● What you need to do
Within the records, tally the lines that contain "Resources" and reply with that number only.

Given records section start

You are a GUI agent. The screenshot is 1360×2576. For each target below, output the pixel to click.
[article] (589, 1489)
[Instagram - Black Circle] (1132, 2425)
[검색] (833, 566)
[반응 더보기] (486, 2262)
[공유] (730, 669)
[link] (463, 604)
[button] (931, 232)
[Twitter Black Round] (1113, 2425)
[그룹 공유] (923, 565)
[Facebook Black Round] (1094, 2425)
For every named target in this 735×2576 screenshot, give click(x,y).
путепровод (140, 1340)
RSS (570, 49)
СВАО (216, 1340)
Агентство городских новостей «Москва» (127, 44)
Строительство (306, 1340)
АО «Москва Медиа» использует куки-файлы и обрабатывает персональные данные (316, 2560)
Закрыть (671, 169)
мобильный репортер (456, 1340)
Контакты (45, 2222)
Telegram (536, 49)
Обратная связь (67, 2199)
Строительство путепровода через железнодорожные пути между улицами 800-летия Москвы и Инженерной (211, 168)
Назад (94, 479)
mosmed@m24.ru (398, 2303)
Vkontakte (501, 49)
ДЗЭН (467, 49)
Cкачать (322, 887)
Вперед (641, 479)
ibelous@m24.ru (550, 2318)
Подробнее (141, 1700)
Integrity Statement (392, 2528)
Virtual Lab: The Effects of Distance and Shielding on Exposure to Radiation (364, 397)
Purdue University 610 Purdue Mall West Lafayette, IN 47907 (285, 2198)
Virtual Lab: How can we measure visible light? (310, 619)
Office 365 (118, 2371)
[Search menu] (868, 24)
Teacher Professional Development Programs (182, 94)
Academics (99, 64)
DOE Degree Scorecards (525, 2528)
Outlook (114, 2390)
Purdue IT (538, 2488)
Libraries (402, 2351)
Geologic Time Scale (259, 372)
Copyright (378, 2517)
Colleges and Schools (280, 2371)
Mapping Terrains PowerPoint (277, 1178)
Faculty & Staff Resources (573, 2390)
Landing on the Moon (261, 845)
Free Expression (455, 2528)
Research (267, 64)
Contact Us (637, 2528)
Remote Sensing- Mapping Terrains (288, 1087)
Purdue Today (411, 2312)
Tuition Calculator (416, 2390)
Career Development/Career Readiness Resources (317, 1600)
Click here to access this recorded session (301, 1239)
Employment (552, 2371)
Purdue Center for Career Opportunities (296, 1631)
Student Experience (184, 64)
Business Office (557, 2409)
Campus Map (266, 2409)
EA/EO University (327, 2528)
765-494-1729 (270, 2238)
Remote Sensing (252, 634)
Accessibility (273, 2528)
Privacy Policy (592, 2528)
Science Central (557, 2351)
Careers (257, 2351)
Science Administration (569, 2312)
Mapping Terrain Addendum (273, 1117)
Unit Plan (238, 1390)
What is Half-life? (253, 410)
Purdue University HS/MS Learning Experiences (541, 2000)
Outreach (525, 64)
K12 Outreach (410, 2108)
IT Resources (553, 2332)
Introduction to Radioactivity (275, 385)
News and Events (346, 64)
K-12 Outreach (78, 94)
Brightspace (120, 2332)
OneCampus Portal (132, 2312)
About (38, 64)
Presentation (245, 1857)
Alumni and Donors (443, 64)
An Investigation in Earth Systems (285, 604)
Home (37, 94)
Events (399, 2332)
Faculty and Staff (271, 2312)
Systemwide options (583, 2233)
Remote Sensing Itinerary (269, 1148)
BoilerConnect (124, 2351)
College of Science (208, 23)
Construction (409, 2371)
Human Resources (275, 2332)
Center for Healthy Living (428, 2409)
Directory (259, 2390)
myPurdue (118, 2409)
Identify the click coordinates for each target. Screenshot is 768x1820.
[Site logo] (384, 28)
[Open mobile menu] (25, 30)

Given records section end

● Exercise result
4